**** INFORMATION GIVEN

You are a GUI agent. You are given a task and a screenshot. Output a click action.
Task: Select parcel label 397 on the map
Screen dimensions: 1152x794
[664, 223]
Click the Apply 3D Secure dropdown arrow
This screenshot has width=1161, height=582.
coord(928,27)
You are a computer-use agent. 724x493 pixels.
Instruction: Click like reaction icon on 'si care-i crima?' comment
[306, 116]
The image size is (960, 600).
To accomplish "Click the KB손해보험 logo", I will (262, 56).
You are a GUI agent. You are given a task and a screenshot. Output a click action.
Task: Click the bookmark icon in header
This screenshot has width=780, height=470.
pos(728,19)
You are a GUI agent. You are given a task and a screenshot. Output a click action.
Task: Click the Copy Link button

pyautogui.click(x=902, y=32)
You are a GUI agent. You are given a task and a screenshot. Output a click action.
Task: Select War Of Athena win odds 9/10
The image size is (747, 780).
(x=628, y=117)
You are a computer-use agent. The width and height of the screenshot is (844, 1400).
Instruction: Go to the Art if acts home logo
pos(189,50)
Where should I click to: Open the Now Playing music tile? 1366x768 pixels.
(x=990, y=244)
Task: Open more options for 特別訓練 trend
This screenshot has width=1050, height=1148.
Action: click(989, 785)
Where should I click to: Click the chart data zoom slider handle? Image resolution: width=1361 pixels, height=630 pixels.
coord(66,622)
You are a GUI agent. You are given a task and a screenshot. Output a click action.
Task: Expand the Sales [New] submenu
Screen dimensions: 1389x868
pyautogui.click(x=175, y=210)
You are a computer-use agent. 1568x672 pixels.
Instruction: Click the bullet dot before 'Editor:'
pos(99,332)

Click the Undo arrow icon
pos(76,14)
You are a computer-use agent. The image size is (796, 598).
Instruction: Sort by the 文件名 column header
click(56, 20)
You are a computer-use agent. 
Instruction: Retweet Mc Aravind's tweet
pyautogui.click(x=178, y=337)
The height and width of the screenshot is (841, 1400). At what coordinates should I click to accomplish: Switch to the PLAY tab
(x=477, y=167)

********

▸ EXERCISE DESCRIPTION
Using the records above, work out how many lines hold the string "computer"; answer with that number alone.

▸ OUTPUT FOR THIS EXERCISE
5